-- Begin Source document --

Nvidia DCGM Exporter

Introduction

Nvidia DCGM Exporter is a monitoring tool built on Nvidia DCGM Go APIs that enables the collection of GPU metrics. It helps users monitor GPU health, analyze workload behavior, and gain visibility into GPU usage across Kubernetes clusters.

The DCGM Exporter exposes GPU metrics through an HTTP endpoint (/metrics), which can be scraped by monitoring systems such as Prometheus.

Prerequisites

The Nvidia DCGM Exporter pod must be deployed on every Kubernetes node that has GPUs.
Ensure that the exporter is running and accessible before configuring metric collection.

Kubernetes 2.0 ConfigMap

To enable GPU metric collection, update or append the existing ConfigMap named opsramp-workload-metric-user-config by adding the DCGM Exporter configuration under the workloads section.

Edit the ConfigMap

kubectl edit cm opsramp-workload-metric-user-config -n opsramp-agent

Example Configuration

Add the nvidia-dcgm/prometheus configuration under the workloads section as shown below:

Use port 9400, which is the default port on which DCGM Exporter exposes metrics.
(You can confirm this by describing the DCGM Exporter pod.)
Specify a matching label in targetPodSelector to correctly identify the DCGM Exporter pods.

-- End Source document --

Set exercise A:
Print the passage of the DCGM Exporter page starting at "To enable GPU" and ending at "DCGM Exporter pods.".

-- Begin Stored rows --

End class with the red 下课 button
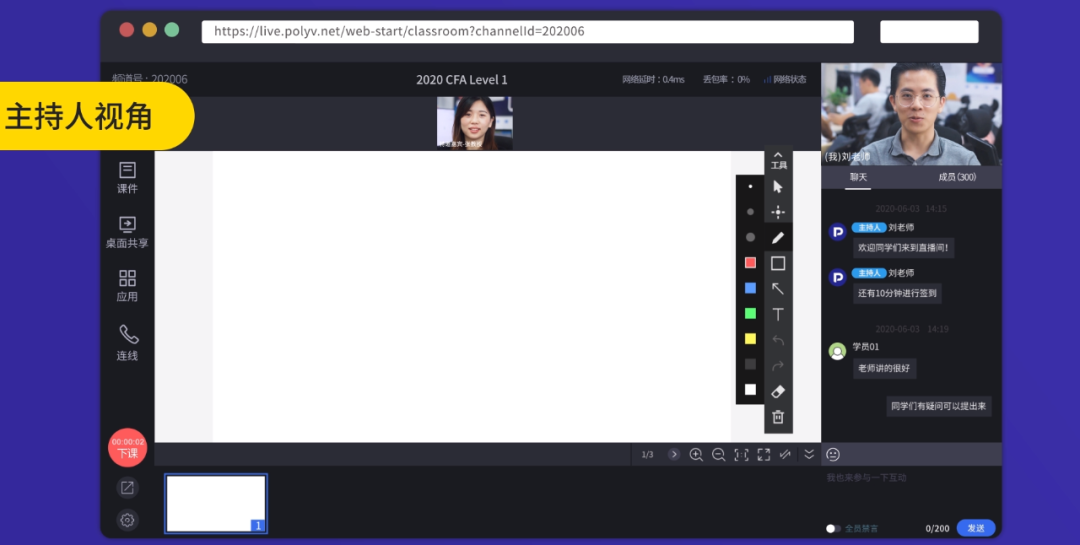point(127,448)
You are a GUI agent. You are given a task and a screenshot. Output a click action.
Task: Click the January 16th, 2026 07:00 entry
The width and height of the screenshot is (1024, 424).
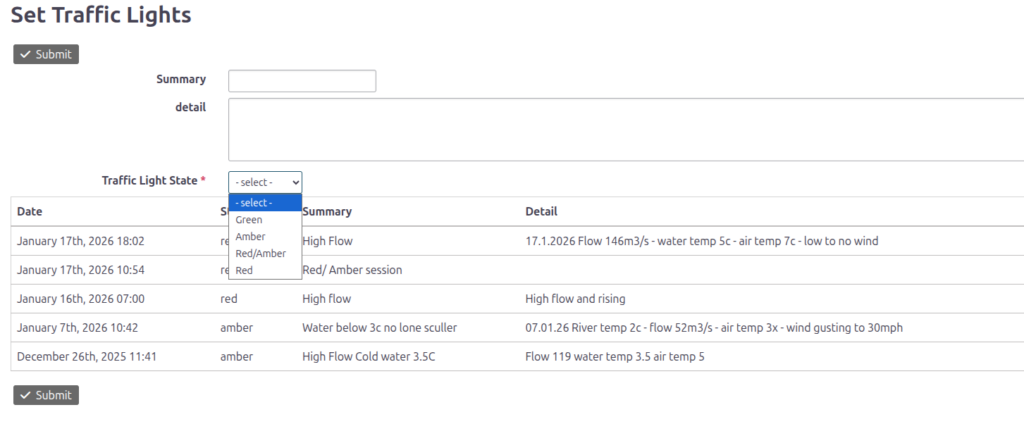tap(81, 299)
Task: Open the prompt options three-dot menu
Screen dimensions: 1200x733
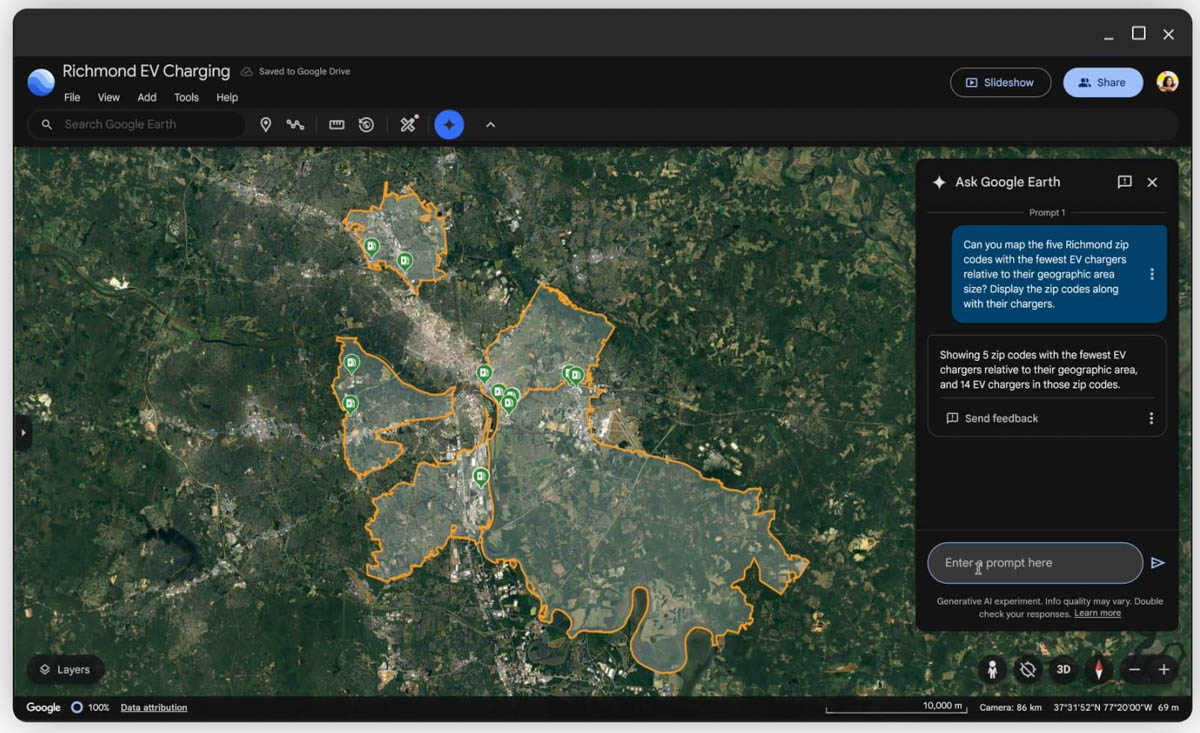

-- End Stored rows --

Set exercise B:
In the records, starting at the line that contains "You are a GUI" and ending at the end of the records, substitute "screen capture" for "screenshot" and give those lines back otherwise unchanged, leaving out the pictures.

Exercise result A:
To enable GPU metric collection, update or append the existing ConfigMap named opsramp-workload-metric-user-config by adding the DCGM Exporter configuration under the workloads section.

Edit the ConfigMap

kubectl edit cm opsramp-workload-metric-user-config -n opsramp-agent

Example Configuration

Add the nvidia-dcgm/prometheus configuration under the workloads section as shown below:

Use port 9400, which is the default port on which DCGM Exporter exposes metrics.
(You can confirm this by describing the DCGM Exporter pod.)
Specify a matching label in targetPodSelector to correctly identify the DCGM Exporter pods.

Exercise result B:
You are a GUI agent. You are given a task and a screen capture. Output a click action.
Task: Click the January 16th, 2026 07:00 entry
The width and height of the screen capture is (1024, 424).
tap(81, 299)
Task: Open the prompt options three-dot menu
Screen dimensions: 1200x733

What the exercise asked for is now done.